The strength of the casting does not end with the love triangle. Other members of “The Six” came to life in the hands of these actors. Suki Waterhouse portrayed Karen Siko as a cool, charismatic woman who accidentally fell in love. I could feel her fear of commitment, her refusal to settle for mediocrity in her life, and her love for the band all in a single look of sorrow during the final episode. Both Josh Whitehouse, playing Eddie Roundtree, and Will Harrison, playing Graham Dunne, also portrayed interesting characters who showed their emotional depth upon their upsetting decision to leave the band. Lastly, Sebastian Chacon added the much needed character of Warren Rojas, who never experienced the same trauma as his band members. He just lived for the music, and there was something so pure in him. It made it all the more painful, to see that hope leave him, when the band decided to split up. Each actor enhanced the complexity and depth of relationships between the characters in “The Six.”
Throughout the entire show, each character is dressed phenomenally in period appropriate clothing. Daisy’s looser, bright clothing — tropical caftans in Greece, shiny gold capes on stage, bright red hair in loose waves, embodies hippie chic and reflects her free spirit. Camilla is always put together, as she transforms from girlfriend, to wife, to mother, with her style evolving with each role she fulfills.
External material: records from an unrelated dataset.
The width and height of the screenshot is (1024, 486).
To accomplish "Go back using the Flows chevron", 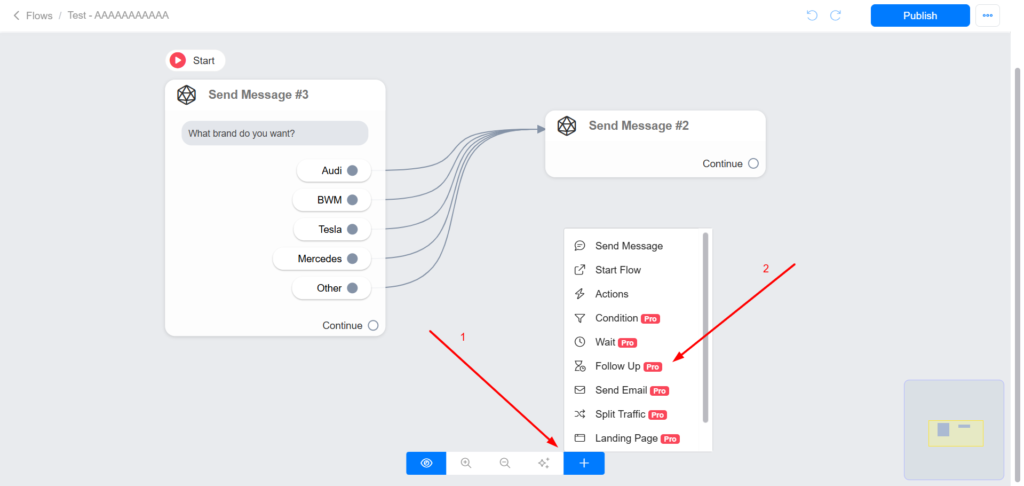I will pyautogui.click(x=16, y=16).
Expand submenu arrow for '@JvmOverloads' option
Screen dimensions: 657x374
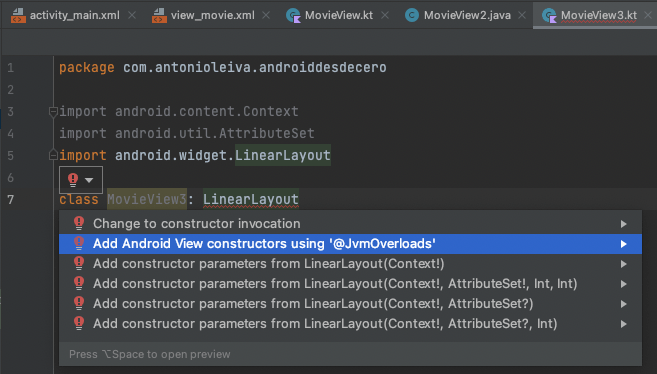coord(623,244)
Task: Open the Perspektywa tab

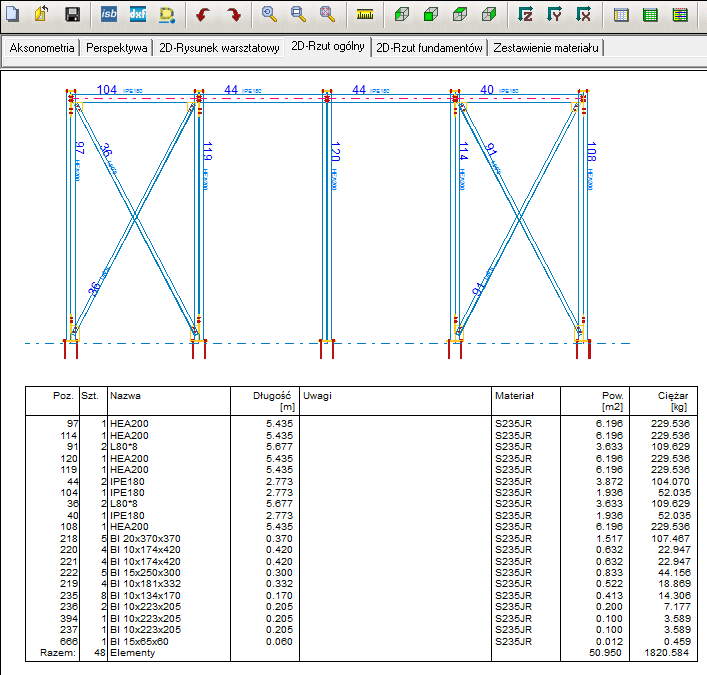Action: click(x=117, y=48)
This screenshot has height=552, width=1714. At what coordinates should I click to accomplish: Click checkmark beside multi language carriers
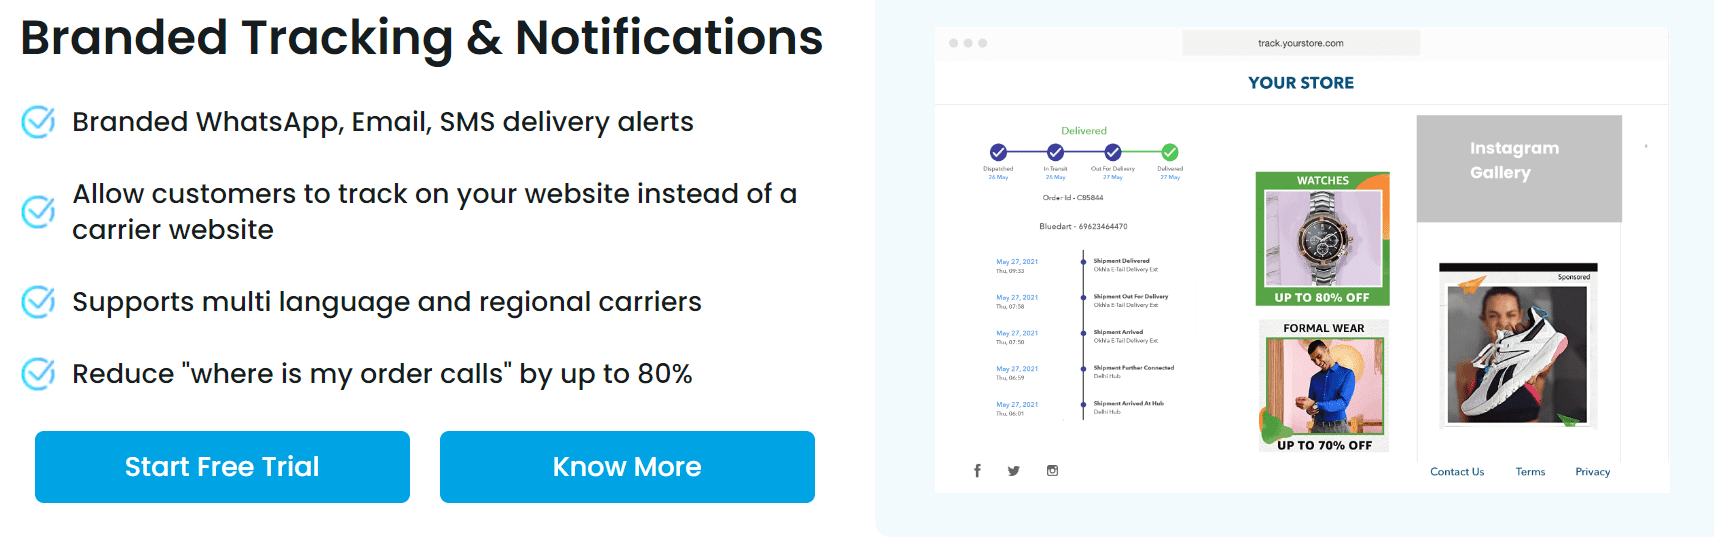coord(38,302)
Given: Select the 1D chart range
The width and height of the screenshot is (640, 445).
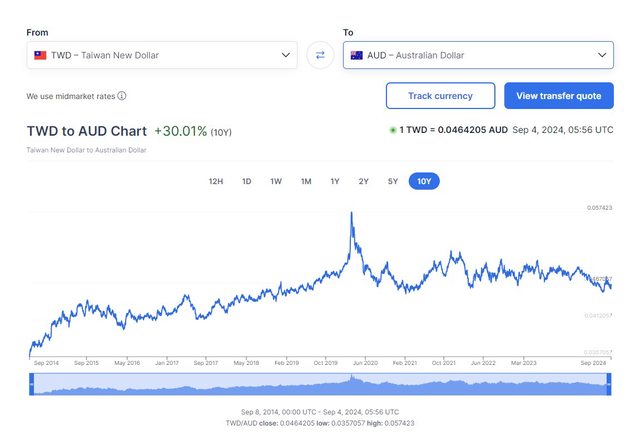Looking at the screenshot, I should coord(246,181).
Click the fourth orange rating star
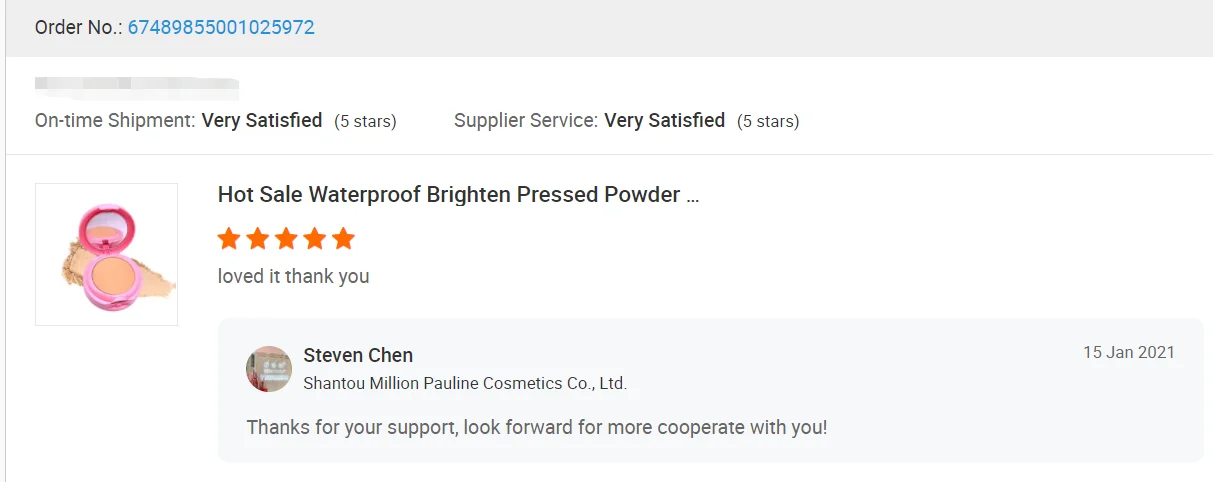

Even Billy’s costuming, in his boring denim and leather, proves that he is the face of masculinity and strength, the head of the band and the captain of the ship. Amazon Prime’s large budget is clear in the costuming: the characters are dressed to the nines, and it serves the story well.
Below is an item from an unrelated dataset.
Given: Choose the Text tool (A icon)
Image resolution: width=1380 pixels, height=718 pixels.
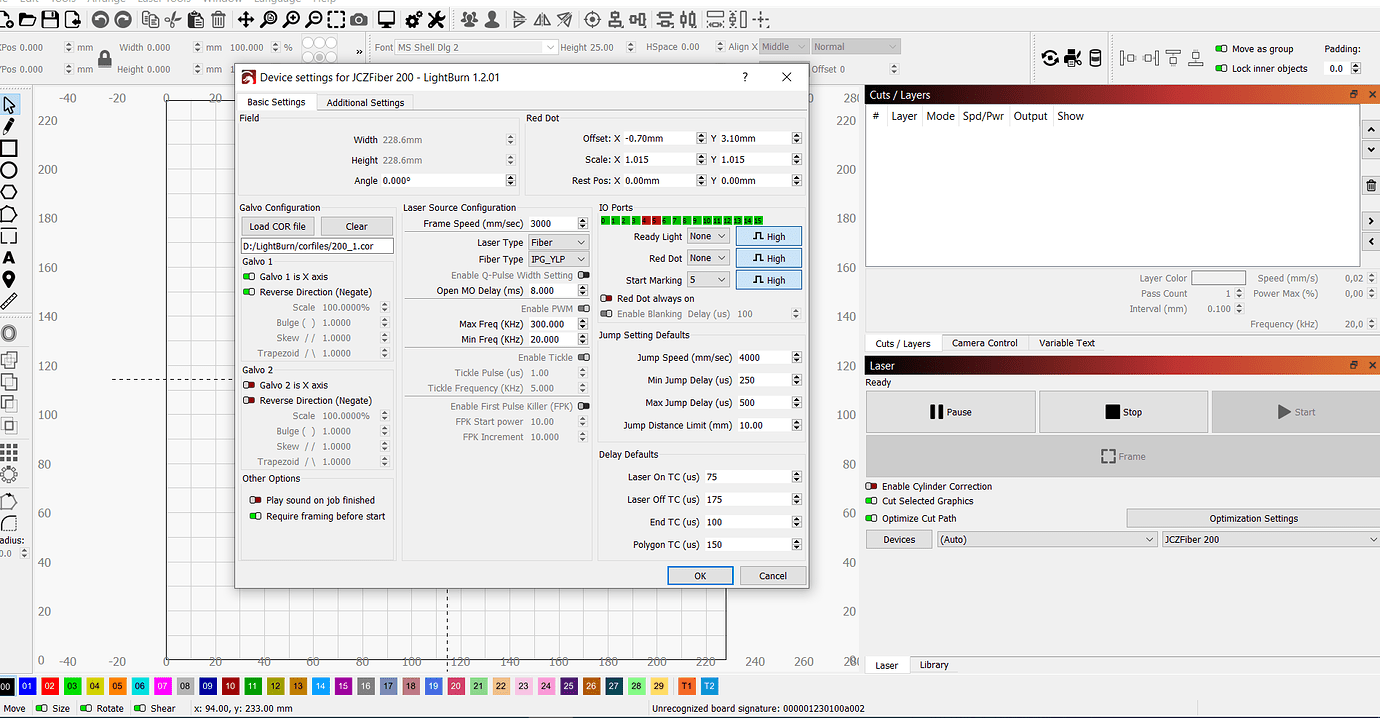Looking at the screenshot, I should coord(9,258).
“Aurora” — the soundtrack of the show — has already dominated my spotify “On Repeat” playlist, with songs like “Look at Us Now (Honeycomb)” and “The River” being my favorites. “Look at Us Know (Honeycomb)” may come across as a love song, but the lyrics strongly emulate the trajectory of the band. Lyrics like “we could make a good thing bad” and “this thing we've been doin' ain't working out, why can't you just admit it to me?” foreshadow their tumultuous rise to fame — getting everything they had ever wanted — and the subsequent unsustainability of their relationships. The lyrics are meaningful and interesting on the first go-round, but show interesting depth upon a second listen.
Both Keough and Claflin recorded their own parts, creating beautiful songs with limited experience, once again showing the cast's dedication to performing their respective roles. It is no surprise that “Aurora '' is so phenomenal — it was written by legends of the music industry, including my personal favorites Marcus Mumford and Phoebe Bridgers. The music is transportational, taking the listener into the 70s with prominent instrumentation and Fleetwood Mac-esque lyrics. Fans are already begging for a tour, and I would be first in line to buy tickets.
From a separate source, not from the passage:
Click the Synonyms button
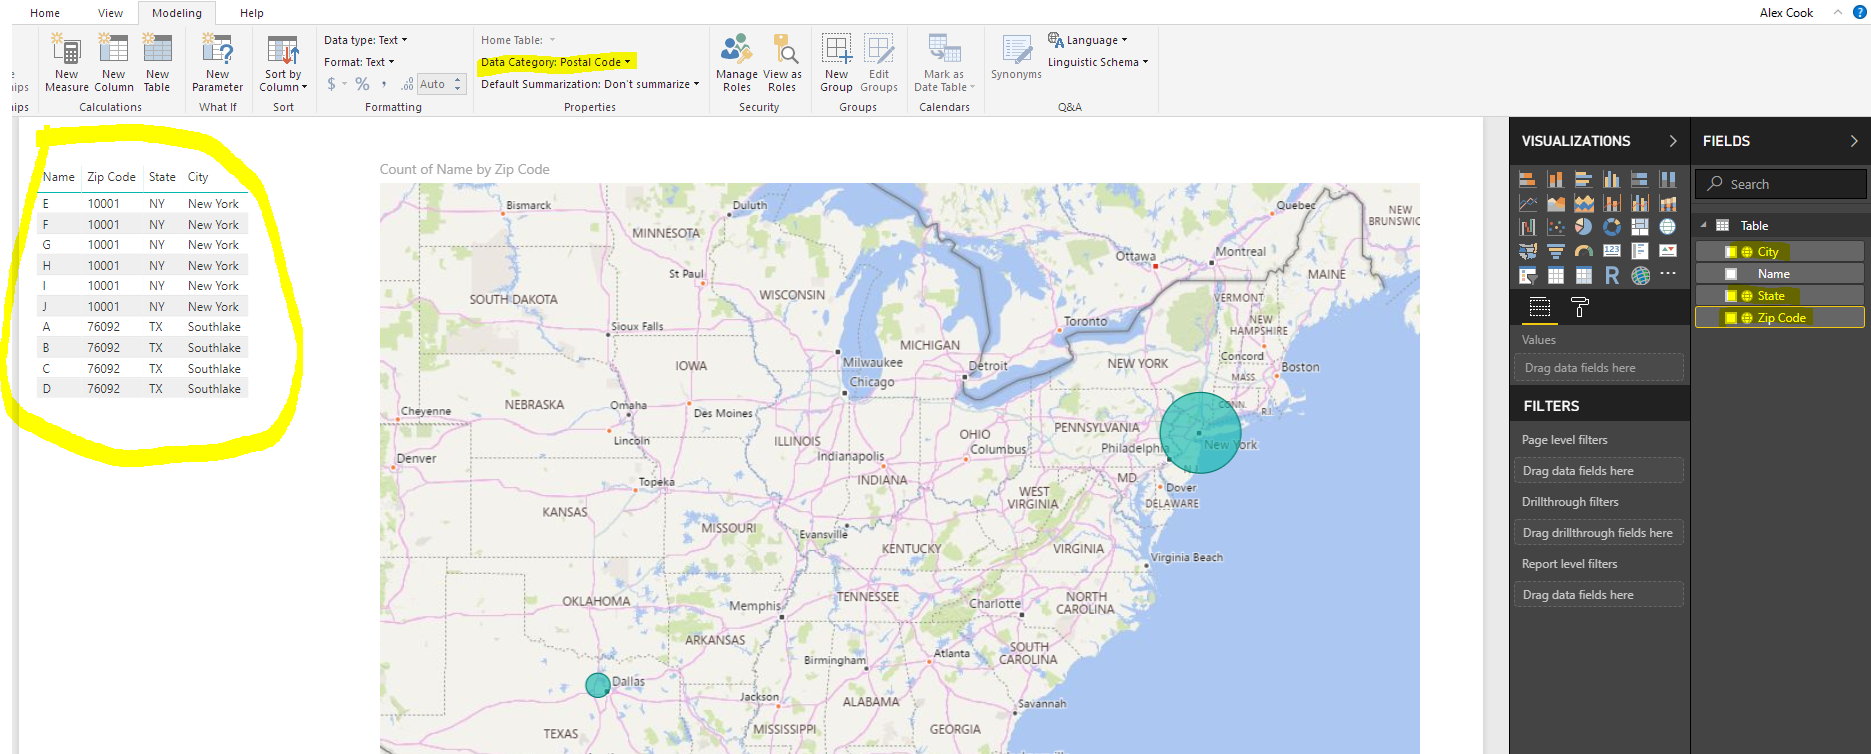This screenshot has width=1871, height=754. coord(1016,56)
“Daisy Jones and The Six” stands on its own. While I am sure reading the book may enhance the viewing experience, I found myself falling in love with the show’s characters on their own. I cheered for their successes, and I felt heartbreak at their failures. While the limited series left something to be desired — I could have used a further look into both Daisy and Billy’s struggle with addiction — it was a phenomenal watch that kept me engaged at every second. The show ended exactly where it should have, and while I am sad there is no second season, the finality of the show is part of what makes it so strong.